Microsoft has commenced the development of a hardware security chip that could protect its cloud servers and networking equipment against tampering.

Project Cerberus aims to create a module that would verify the integrity of essential software - like firmware and BIOS - at boot time, using cryptographic signatures. It sounds similar to Google’s Titan; but whereas Titan is wholly proprietary, Cerberus will rely on an open source development model - its draft specifications have been shared with the industry earlier today through the Open Compute Project.

The announcement was made by Kushagra Vaid, general manager of Azure Hardware Infrastructure at Microsoft, at the DCD Zettastructure conference in London.

The hound of Hades

Kushagra Vaid at DCD Zettastructure 2017
Kushagra Vaid at DCD Zettastructure 2017 – DCD / Max Smolaks

With Project Cerberus, Microsoft wants to design a microcontroller that would reside either on the motherboard or on an expansion card and provide a ‘hardware root of trust’ - a cryptographic element that cannot be compromised.

This chip would verify software integrity before boot, at boot-time and continuously during operation.

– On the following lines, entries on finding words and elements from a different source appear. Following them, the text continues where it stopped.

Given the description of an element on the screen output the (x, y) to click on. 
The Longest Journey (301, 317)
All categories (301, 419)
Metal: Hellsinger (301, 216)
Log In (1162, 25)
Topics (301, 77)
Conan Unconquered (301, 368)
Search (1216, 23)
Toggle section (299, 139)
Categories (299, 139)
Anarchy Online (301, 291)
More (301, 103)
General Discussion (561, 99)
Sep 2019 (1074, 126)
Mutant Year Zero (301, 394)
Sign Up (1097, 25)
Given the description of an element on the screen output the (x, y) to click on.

The specification is CPU-agnostic, and is intended for a wide variety of IT equipment, ranging from servers and switches to IoT devices.

According to a Microsoft blog post, Project Cerberus should be able to defend the hardware against:

  • Malicious insiders with administrative privilege or access to hardware;
  • Hackers and malware that exploit bugs in the operating system, application, or hypervisor;
  • Supply chain attacks (manufacturing, assembly, in-transit);
  • Compromised firmware binaries.

The development process builds upon the methodology established with Project Olympus - Microsoft’s effort to design a hyperscale server platform through the Open Compute Project. This means the company has release its blueprints before they are complete, hoping that the community will fill in the blanks and improve the design.

“We invite the entire industry to come and collaborate, and work on this secure specification that the industry can leverage through OCP,” Vaid said.